Bear in mind that the reason this is a lifetime exemption from estate and gift tax is that it’s possible to take advantage of the exemption before your death if you make taxable gifts. However, if you’ve used up some of your exemption to avoid gift tax on lifetime gifts, then you’ll have correspondingly less available to cover your estate at your death.
2023 annual gift tax exclusion
Fortunately, it’s also fairly easy to avoid the gift tax. Every year, the IRS grants an annual gift tax exclusion that allows you to make up to a certain amount of gifts to people without incurring any gift tax. In 2023, that amount is rising to $17,000, up $1,000 from where it was in 2022.
Note that the gift tax exclusion applies to each gift recipient. So if you want to make gifts to five different people, you can give each of them $17,000 without having to pay any gift tax. That’s different from how the lifetime exemption works, and it plays a key role in the estate planning strategies that wealthy families use.
How to handle gift and estate tax
Most taxpayers find the $12.92 million lifetime exemption amount more than adequate to avoid ever having to pay gift and estate tax. But if you have assets that exceed that amount, you might consider taking action to reduce or eliminate your potential tax liability.
The most obvious way to reduce the size of your estate during your lifetime is by making gifts that qualify for the annual exclusion. Depending on how many family members or other heirs you’re looking to leave a legacy for, many taxpayers can transfer substantial amounts year after year without paying tax or using up any of their lifetime exemption amount.

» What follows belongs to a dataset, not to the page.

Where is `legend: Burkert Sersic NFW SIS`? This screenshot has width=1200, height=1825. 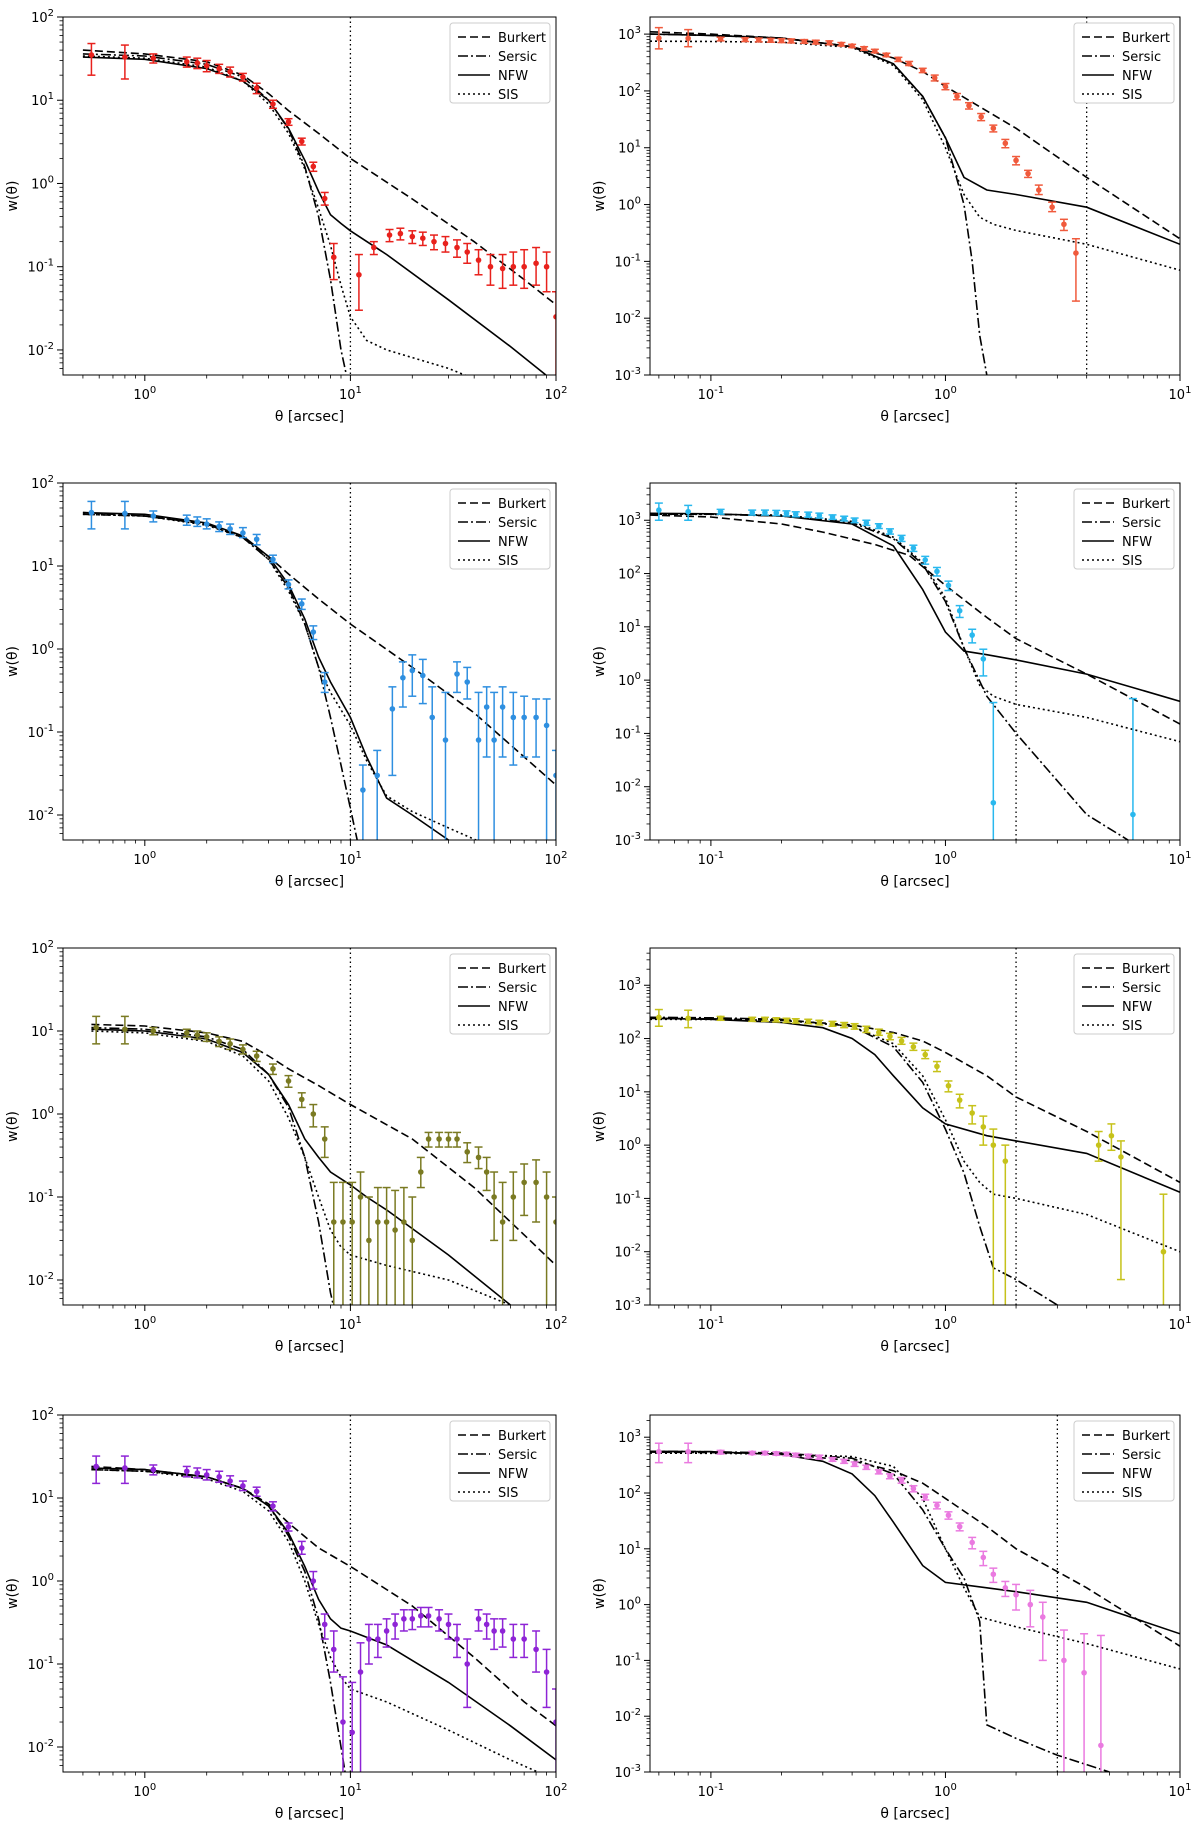
legend: Burkert Sersic NFW SIS is located at coordinates (1124, 1461).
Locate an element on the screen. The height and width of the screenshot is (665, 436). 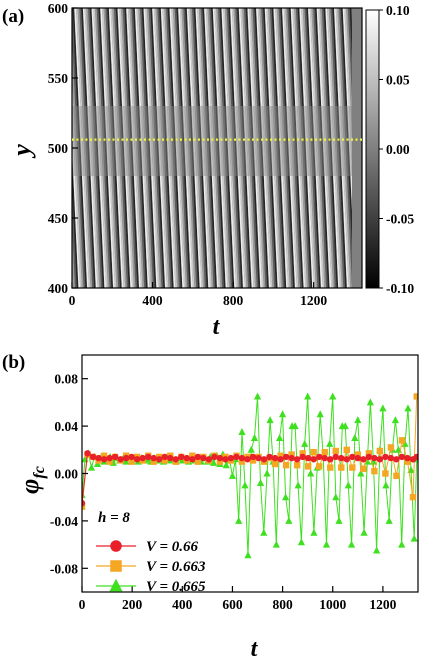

In addition, gifts for certain specific purposes get even more preferential treatment. For instance, if you pay medical bills directly to the doctor, hospital, or other medical provider, an unlimited amount is allowed with no gift tax. Similarly, gifts of educational expenses like tuition and fees made directly to the school aren’t subject to the annual limit.
Most importantly, though, is that it’s essential to speak to your own tax and estate planning professional to get advice tailored to your situation. For instance, even though this article goes through the federal rules for 2023, different states have their own rules. Even if you owe no federal estate tax, you might end up owing money to your state.
Don’t let the IRS get you
The 2023 estate and gift tax exemption and exclusion amounts are the highest ever, protecting more people from having to deal with these federal taxes. But if your estate is larger — or if you’re in a state where lower limits apply — don’t wait to start taking action to cut your potential future tax.